— start Dataset —

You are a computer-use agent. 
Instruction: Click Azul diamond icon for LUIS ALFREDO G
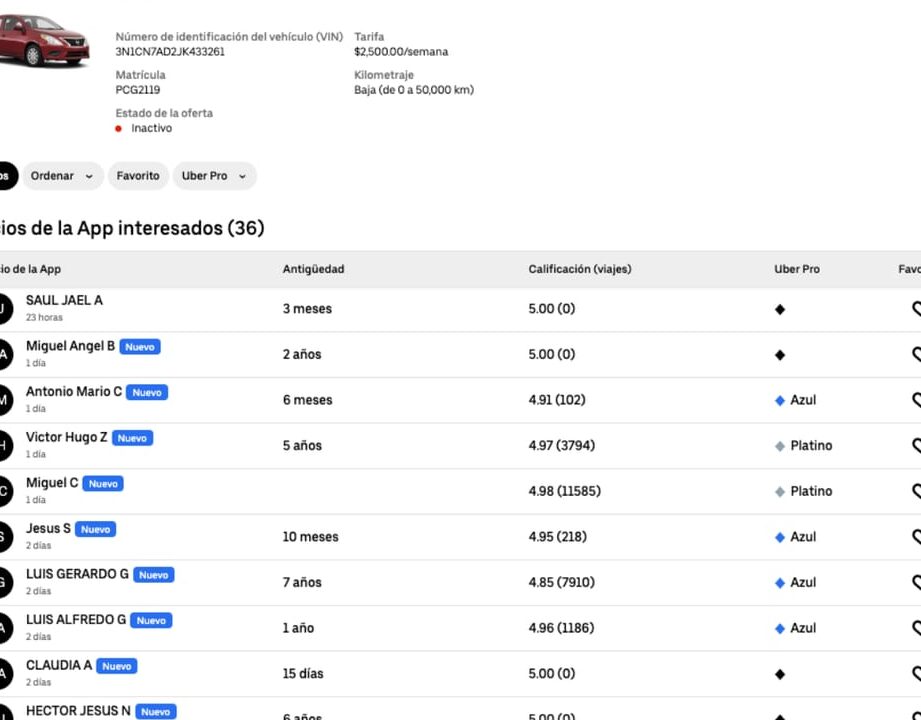pos(780,628)
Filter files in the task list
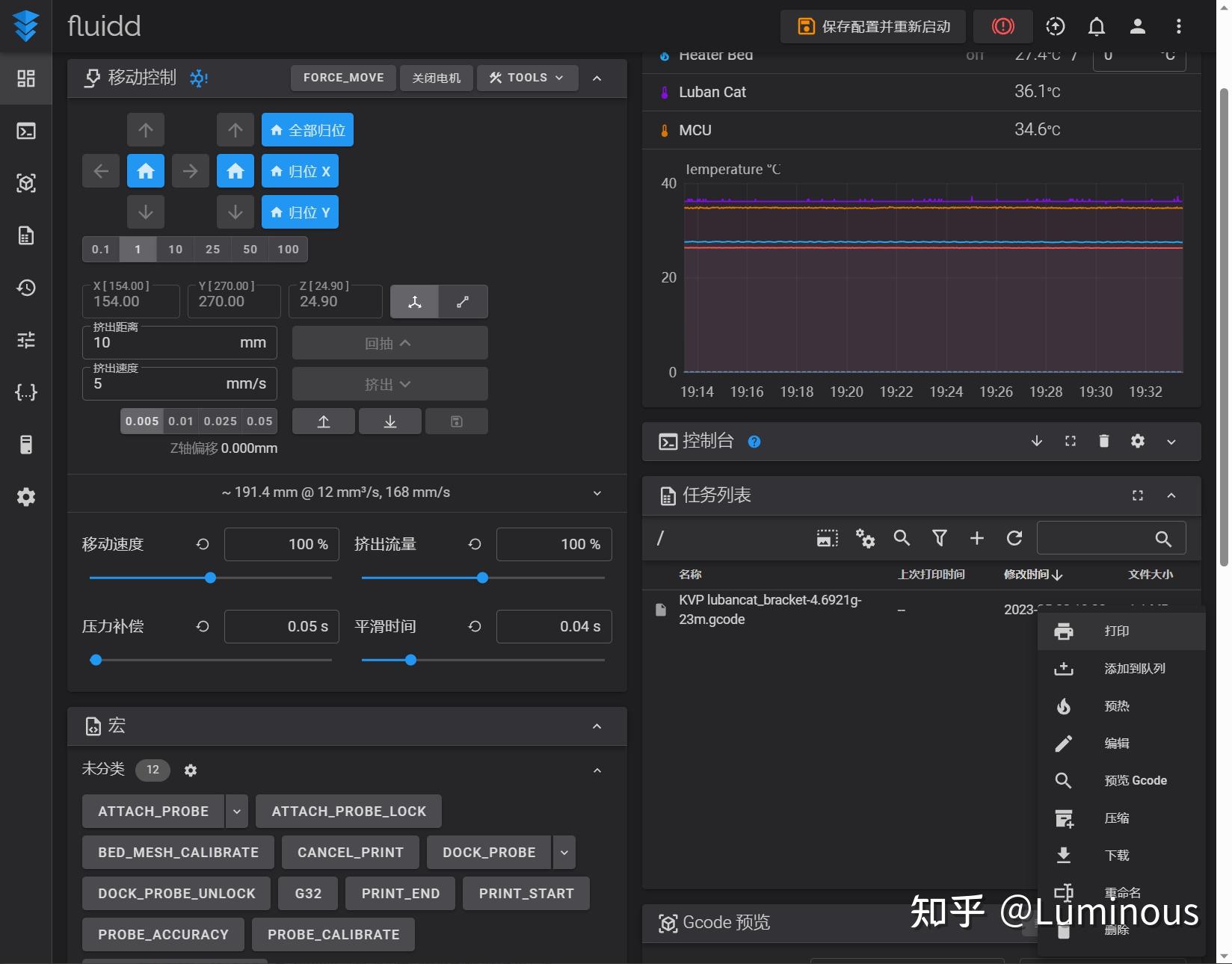 coord(939,538)
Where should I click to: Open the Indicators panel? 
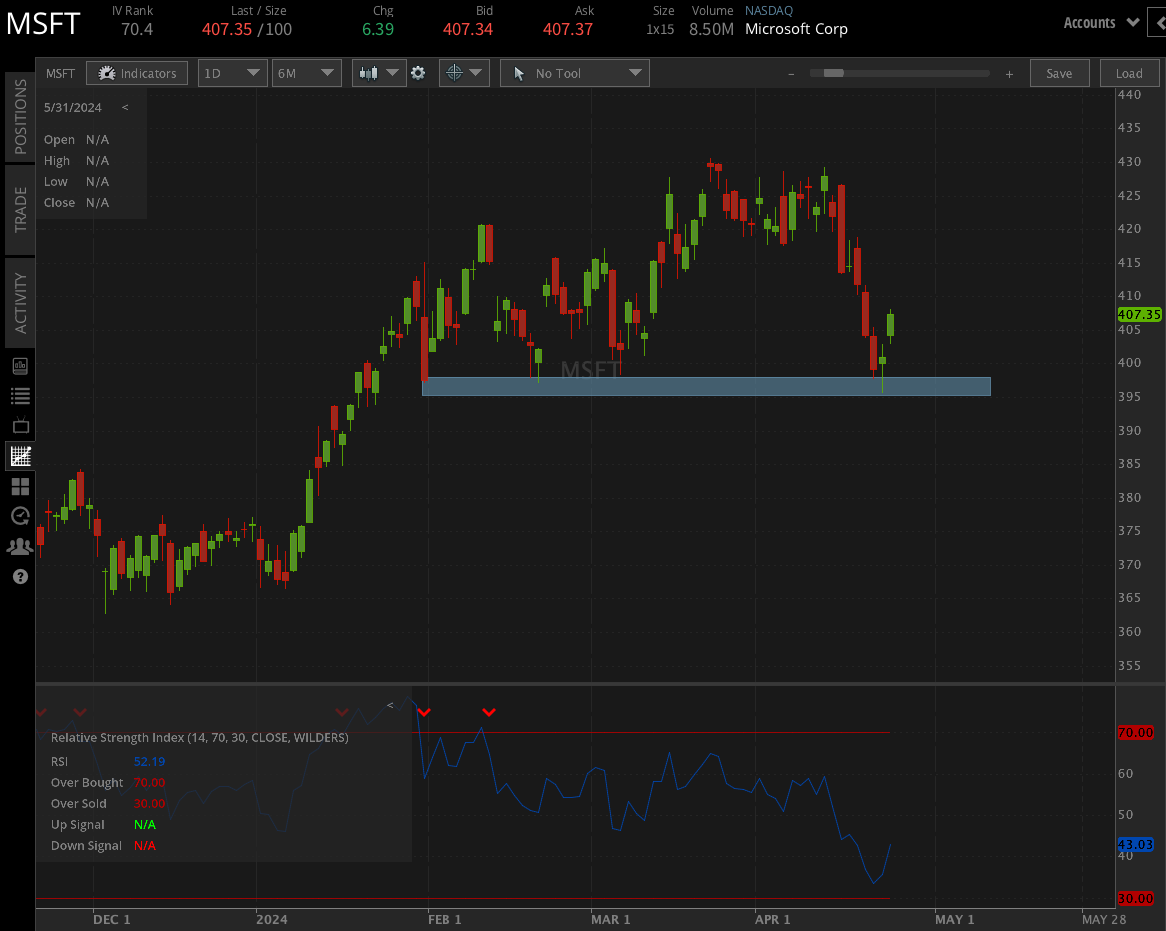tap(137, 72)
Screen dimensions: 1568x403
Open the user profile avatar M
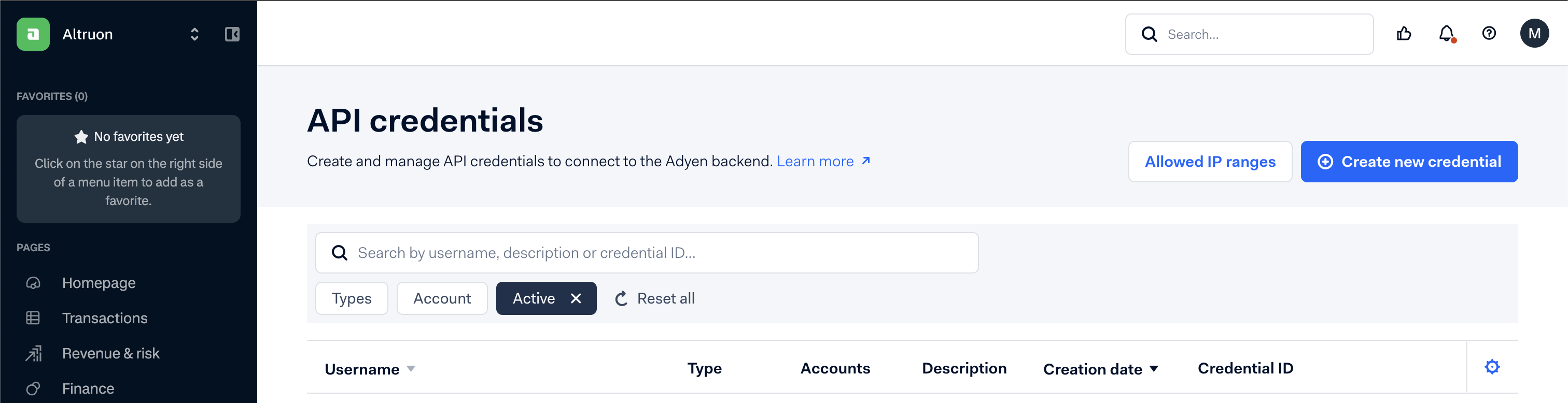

— end Dataset —

**Set task**
Please repeat the lines of the listing from the line containing "Screen dimensions: 1568x403" through the end of the listing, leaving out the pictures.

**Expected answer**
Screen dimensions: 1568x403
Open the user profile avatar M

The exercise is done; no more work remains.